### What to work on
Every entry below should be printed again exactly as it reads.

### Recorded data

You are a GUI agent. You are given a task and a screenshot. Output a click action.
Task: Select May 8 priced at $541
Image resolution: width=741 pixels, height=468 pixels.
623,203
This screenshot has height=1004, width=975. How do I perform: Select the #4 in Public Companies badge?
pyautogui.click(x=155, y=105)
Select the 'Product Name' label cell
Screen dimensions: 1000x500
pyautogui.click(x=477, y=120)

### Exercise answer
You are a GUI agent. You are given a task and a screenshot. Output a click action.
Task: Select May 8 priced at $541
Image resolution: width=741 pixels, height=468 pixels.
623,203
This screenshot has height=1004, width=975. How do I perform: Select the #4 in Public Companies badge?
pyautogui.click(x=155, y=105)
Select the 'Product Name' label cell
Screen dimensions: 1000x500
pyautogui.click(x=477, y=120)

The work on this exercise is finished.